_WHAT THE TASK ASKS_
Restate verbatim the span of lines below between the line with "This screenshot has height=755, width=1568." and the line with "Task: Collapse the", including those two lines, and only that span.

------------

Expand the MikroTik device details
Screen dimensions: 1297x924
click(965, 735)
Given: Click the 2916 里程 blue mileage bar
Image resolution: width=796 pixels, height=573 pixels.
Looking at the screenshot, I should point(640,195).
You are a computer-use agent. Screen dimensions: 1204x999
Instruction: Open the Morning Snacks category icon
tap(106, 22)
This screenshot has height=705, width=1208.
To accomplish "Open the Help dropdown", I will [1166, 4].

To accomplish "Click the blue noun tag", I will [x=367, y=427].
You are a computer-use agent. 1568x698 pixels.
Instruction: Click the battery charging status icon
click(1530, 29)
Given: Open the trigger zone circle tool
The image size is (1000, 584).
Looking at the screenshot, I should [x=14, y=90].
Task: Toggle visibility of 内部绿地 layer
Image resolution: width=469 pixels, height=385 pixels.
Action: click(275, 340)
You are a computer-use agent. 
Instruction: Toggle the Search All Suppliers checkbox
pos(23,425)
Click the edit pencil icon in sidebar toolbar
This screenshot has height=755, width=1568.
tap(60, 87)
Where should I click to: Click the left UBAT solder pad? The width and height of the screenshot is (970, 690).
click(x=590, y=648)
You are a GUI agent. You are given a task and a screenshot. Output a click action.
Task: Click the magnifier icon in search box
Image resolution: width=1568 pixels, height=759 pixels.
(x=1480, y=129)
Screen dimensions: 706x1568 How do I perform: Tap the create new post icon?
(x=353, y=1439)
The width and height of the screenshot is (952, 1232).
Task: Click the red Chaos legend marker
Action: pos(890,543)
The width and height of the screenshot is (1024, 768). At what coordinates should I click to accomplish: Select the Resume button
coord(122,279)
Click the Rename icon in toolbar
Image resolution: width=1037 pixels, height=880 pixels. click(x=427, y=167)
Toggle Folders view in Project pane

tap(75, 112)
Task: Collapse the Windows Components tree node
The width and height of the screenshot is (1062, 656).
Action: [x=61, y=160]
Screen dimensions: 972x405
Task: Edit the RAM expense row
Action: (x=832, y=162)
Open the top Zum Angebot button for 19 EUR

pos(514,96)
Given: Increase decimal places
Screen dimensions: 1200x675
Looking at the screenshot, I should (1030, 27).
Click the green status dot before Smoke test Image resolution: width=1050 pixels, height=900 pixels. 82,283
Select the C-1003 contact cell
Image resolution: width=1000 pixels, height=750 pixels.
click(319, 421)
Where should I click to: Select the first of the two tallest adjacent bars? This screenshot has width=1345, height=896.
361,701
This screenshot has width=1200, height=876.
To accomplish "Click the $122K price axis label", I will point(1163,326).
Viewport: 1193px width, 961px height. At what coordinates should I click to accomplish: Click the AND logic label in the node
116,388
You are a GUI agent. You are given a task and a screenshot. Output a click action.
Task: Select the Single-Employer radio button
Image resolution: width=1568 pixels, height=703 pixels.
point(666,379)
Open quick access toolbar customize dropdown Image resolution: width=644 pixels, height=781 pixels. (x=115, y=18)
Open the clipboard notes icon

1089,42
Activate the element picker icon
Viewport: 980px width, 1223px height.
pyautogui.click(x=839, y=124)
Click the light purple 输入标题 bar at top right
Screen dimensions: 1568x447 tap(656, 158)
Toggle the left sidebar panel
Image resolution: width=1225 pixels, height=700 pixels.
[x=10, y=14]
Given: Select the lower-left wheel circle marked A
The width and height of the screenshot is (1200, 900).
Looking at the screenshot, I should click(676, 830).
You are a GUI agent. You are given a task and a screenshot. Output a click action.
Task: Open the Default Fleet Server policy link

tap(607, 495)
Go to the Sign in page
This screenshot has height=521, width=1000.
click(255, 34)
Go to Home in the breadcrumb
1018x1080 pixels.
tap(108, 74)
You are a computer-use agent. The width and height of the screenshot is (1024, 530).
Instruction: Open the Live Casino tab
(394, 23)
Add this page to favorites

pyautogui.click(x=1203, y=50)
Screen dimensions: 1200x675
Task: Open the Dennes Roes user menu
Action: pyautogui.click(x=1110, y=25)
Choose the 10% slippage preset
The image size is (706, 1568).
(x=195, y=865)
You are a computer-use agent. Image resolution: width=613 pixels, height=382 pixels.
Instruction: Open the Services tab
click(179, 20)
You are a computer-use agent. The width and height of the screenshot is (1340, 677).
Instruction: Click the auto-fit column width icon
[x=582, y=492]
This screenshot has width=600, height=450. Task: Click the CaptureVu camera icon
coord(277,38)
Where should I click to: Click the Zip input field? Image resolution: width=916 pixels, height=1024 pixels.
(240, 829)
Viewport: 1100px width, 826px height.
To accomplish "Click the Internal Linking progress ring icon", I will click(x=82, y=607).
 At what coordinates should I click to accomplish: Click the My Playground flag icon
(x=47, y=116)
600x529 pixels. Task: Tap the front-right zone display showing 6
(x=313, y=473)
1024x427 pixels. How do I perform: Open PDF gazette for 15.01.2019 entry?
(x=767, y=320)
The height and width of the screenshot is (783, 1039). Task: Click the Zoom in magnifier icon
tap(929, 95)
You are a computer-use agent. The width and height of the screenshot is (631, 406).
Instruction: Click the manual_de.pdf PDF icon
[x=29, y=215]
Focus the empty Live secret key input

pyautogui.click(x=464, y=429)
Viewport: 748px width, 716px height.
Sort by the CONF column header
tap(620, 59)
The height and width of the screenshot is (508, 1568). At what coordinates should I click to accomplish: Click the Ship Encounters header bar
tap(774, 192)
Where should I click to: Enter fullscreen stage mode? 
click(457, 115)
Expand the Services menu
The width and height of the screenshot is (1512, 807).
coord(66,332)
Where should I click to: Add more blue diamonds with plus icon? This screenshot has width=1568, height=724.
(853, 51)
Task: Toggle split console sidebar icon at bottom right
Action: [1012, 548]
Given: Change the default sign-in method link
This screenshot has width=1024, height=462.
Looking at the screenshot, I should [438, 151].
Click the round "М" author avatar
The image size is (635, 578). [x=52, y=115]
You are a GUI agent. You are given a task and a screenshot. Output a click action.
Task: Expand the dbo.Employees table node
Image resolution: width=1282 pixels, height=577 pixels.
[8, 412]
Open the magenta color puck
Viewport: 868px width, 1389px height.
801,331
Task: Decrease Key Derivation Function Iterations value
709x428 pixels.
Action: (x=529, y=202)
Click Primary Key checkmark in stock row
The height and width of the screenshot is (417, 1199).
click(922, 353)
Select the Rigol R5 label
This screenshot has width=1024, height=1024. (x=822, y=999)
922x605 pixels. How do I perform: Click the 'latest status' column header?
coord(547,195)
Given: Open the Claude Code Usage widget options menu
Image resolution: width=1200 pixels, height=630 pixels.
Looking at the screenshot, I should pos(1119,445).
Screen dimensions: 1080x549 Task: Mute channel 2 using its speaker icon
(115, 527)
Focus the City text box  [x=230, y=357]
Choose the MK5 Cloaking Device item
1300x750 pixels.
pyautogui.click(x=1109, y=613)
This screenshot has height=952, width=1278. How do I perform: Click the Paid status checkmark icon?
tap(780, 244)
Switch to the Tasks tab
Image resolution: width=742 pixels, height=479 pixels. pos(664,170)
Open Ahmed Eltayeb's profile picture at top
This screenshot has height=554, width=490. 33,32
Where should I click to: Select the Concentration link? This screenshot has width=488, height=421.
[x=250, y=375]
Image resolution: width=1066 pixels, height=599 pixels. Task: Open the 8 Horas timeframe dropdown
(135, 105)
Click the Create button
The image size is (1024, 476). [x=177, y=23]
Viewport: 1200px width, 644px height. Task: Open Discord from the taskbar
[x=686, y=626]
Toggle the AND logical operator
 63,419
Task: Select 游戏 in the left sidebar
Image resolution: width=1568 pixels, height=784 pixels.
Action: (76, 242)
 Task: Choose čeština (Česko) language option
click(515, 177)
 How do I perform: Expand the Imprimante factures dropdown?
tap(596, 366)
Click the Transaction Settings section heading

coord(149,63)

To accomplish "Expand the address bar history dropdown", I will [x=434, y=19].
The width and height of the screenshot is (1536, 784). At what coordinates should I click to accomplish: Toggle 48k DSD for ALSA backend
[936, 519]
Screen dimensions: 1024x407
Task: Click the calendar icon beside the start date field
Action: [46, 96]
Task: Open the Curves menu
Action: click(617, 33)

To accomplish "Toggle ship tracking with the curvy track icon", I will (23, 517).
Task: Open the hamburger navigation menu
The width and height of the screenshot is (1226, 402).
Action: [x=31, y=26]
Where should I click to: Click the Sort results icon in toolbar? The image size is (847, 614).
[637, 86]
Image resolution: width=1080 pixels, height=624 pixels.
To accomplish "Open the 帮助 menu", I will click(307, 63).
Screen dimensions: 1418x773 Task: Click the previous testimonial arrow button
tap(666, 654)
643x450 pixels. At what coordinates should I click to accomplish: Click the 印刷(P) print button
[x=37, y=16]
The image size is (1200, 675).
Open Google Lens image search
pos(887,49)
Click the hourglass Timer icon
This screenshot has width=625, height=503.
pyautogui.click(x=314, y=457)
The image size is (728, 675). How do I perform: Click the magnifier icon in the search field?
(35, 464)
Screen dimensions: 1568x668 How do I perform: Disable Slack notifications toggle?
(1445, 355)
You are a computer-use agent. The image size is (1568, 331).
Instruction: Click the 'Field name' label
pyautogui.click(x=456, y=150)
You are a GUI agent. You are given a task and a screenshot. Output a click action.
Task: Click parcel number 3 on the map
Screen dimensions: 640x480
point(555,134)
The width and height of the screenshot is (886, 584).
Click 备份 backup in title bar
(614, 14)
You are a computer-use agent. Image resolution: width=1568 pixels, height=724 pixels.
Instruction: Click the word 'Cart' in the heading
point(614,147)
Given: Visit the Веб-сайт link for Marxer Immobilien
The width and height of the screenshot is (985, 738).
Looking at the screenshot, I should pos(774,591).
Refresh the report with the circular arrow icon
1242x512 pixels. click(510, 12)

------------

_WRITTEN REPLY_
This screenshot has height=755, width=1568.
tap(60, 87)
Where should I click to: Click the left UBAT solder pad? The width and height of the screenshot is (970, 690).
click(x=590, y=648)
You are a GUI agent. You are given a task and a screenshot. Output a click action.
Task: Click the magnifier icon in search box
Image resolution: width=1568 pixels, height=759 pixels.
(x=1480, y=129)
Screen dimensions: 706x1568 How do I perform: Tap the create new post icon?
(x=353, y=1439)
The width and height of the screenshot is (952, 1232).
Task: Click the red Chaos legend marker
Action: pos(890,543)
The width and height of the screenshot is (1024, 768). At what coordinates should I click to accomplish: Select the Resume button
coord(122,279)
Click the Rename icon in toolbar
Image resolution: width=1037 pixels, height=880 pixels. click(x=427, y=167)
Toggle Folders view in Project pane

tap(75, 112)
Task: Collapse the Windows Components tree node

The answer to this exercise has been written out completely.